1. In this petition under article 226 of the Constitution of India, the petitioner has prayed for the issue of a writ of certiorari quashing exhibit B, the order of assessment made by the Income-tax Officer, Central Circle V, Bangalore, dated August 26, 1978, issue of a writ of prohibition restraining respondent No. 1 from taking any steps pursuant to exhibit B and also to declare the provision relating aggregation of agricultural income for rate purposes unconstitutional as offending articles 14 and 19 of the Constitution.

2. The facts leading to this petition are these :

The petitioner is an assessee under the Income-tax Act, 1961. He has his year of accounting ending on 31st of March every year. For the assessment year 1976-77, the Finance Act, 1976 ('the Finance Act'), was applicable to the petitioner and he filed his return declaring his income from his business, property, as also income from agriculture. He, however, sent a representation, exhibit A, on August 14, 1978, to respondent No. 1 requesting him not to take into consideration, for the purpose of assessment, his agricultural income. Respondent No. 1 did not agree with his request and completed the assessment by his order, exhibit B, taking into consideration the agricultural income also as provided under the Finance Act. Hence, this writ petition for the reliefs noticed earlier.

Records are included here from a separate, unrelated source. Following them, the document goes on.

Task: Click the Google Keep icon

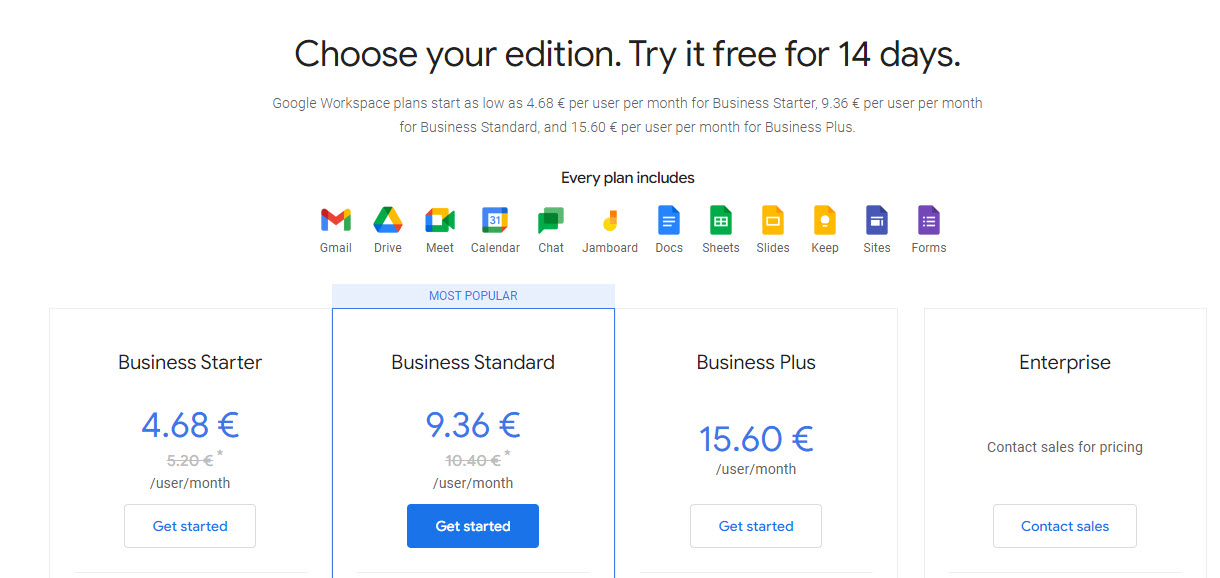Action: point(825,220)
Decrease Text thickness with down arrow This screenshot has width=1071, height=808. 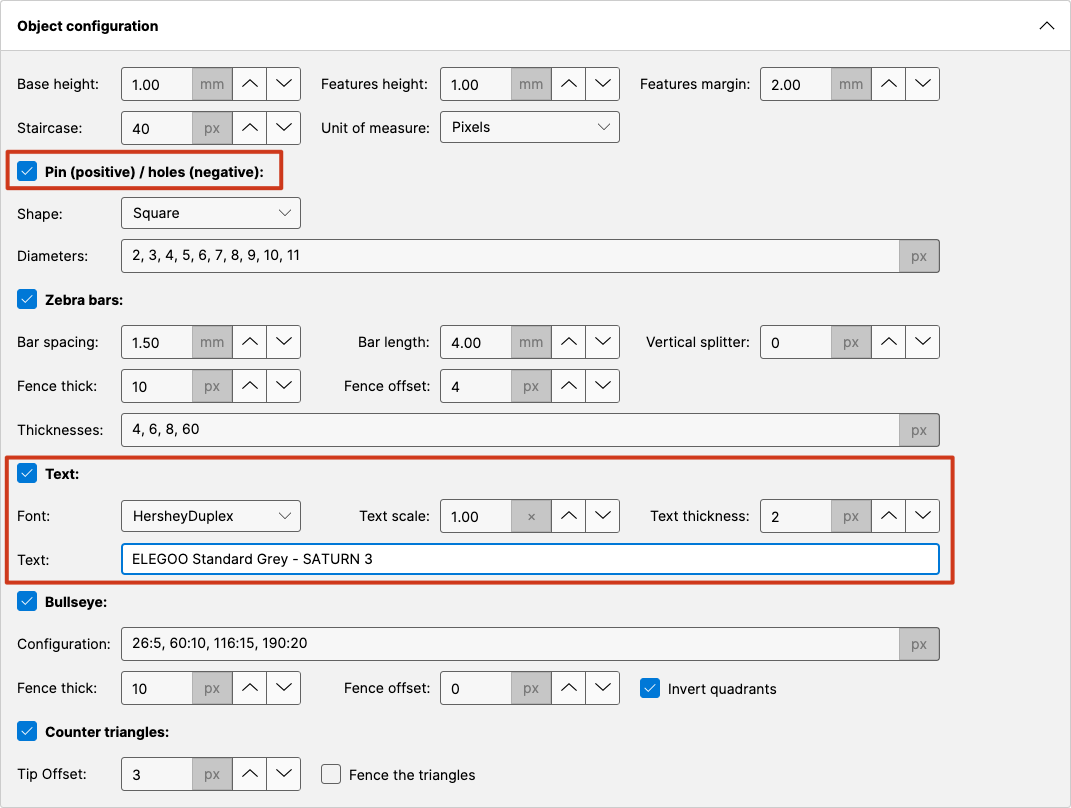click(x=922, y=517)
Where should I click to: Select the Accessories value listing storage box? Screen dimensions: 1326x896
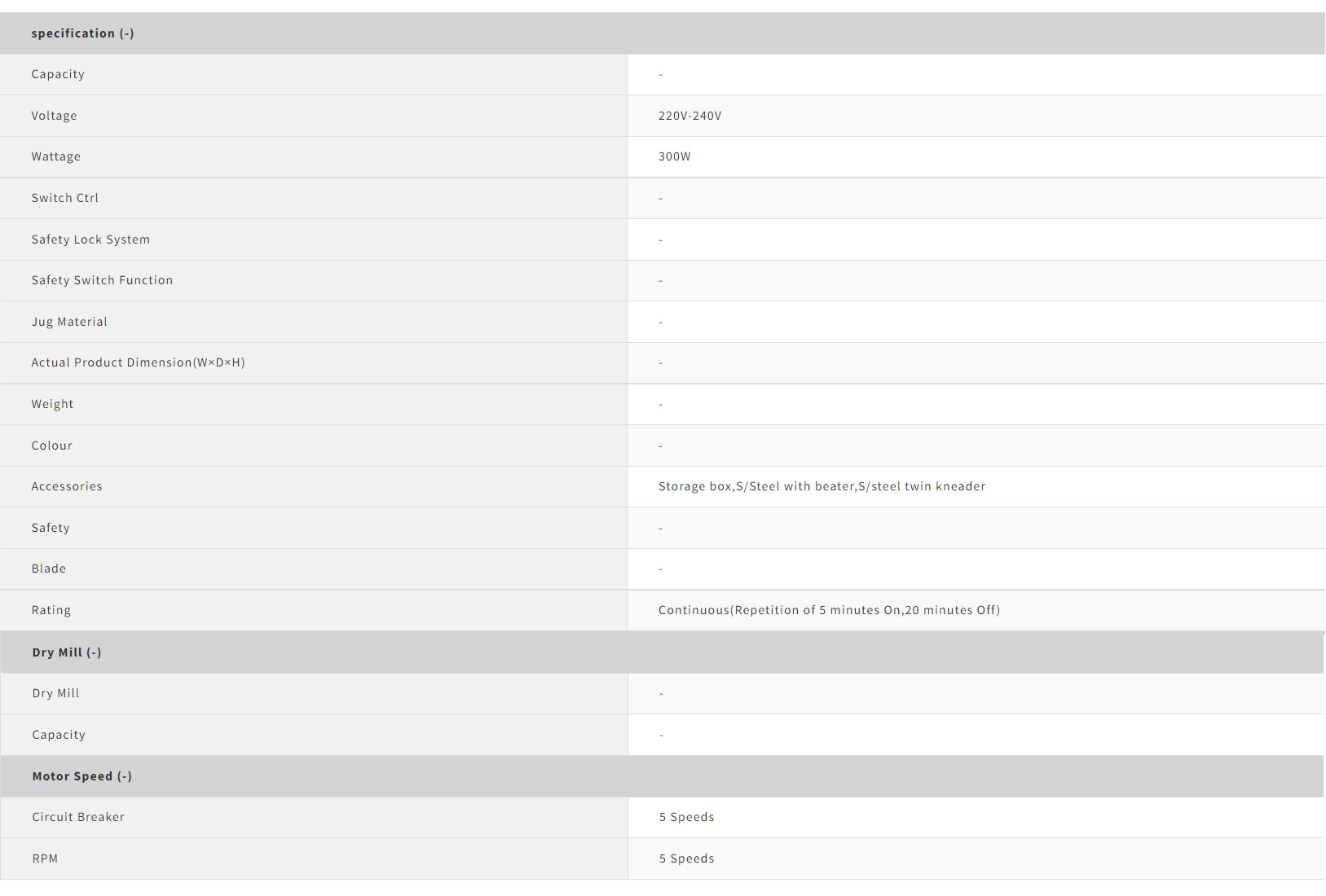coord(822,486)
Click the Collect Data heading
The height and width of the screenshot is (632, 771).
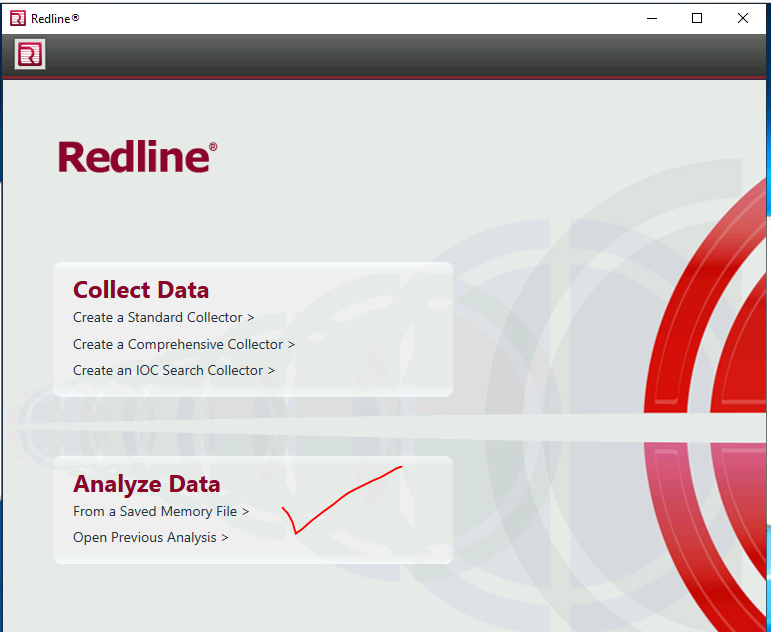(x=141, y=290)
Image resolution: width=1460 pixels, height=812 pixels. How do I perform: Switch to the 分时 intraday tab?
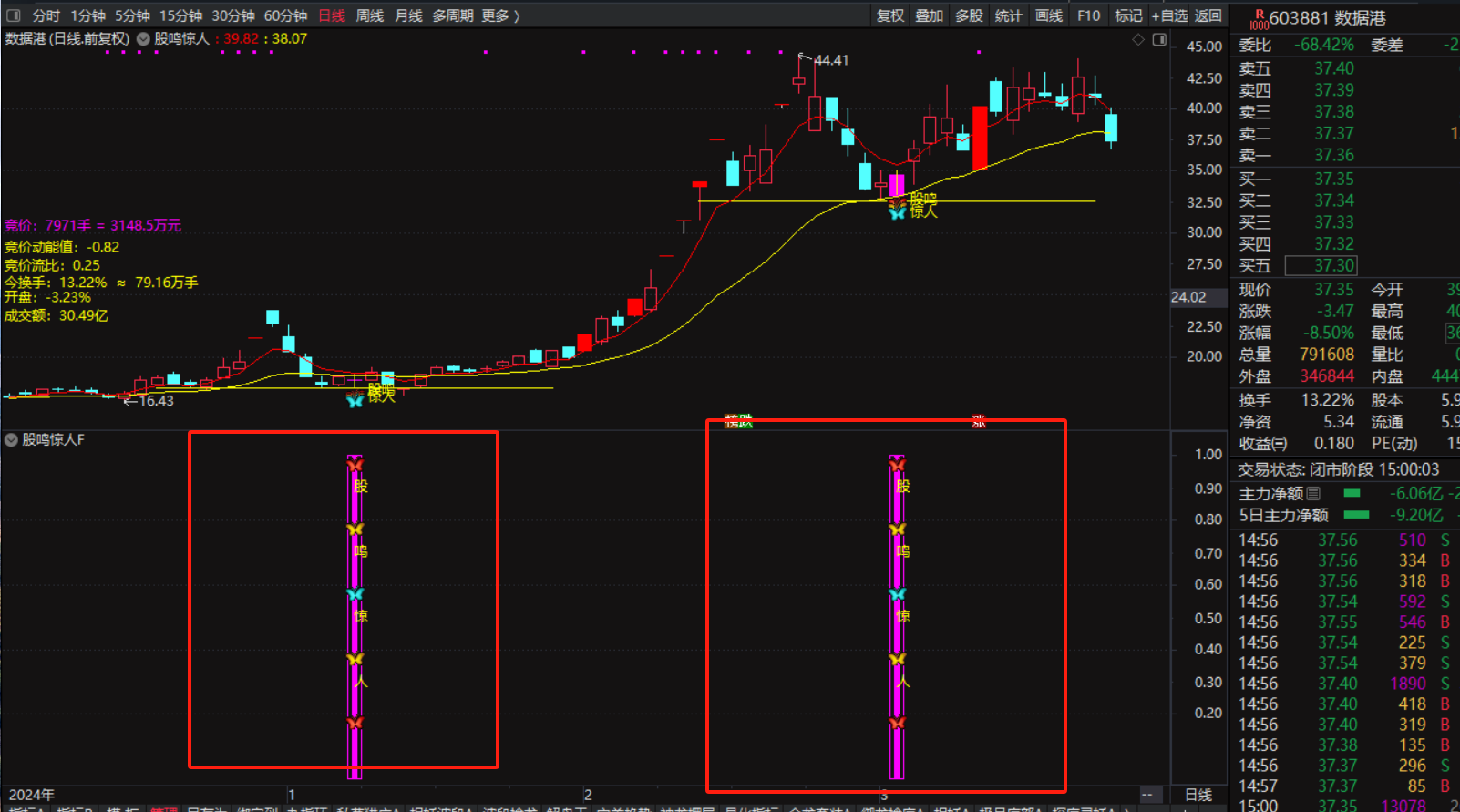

3. Sri G. Sarangan, learned counsel for the petitioner, made the following submissions for our consideration :

(i) The provisions of the Finance Act providing for aggregating the agricultural income for rate purposes under the Act are beyond the legislative competence of Parliament. Elaborating this submission, Sri Sarangan argued that the tax can only be levied under the Act on the total income other than 'agricultural income' and Parliament by section 2 of the Finance Act is really levying tax on agricultural income of the assessee and as the agricultural income can only be taxed under entry 46 in List II of the Seventh Schedule, by a State, Parliament had no competence to enact a provision in the Finance Act and thus levy tax on agricultural income of an assessee.

(ii) The impugned provision subjects the petitioner and others similarly placed to hostile discrimination and the same offends article 14 of the Constitution of India.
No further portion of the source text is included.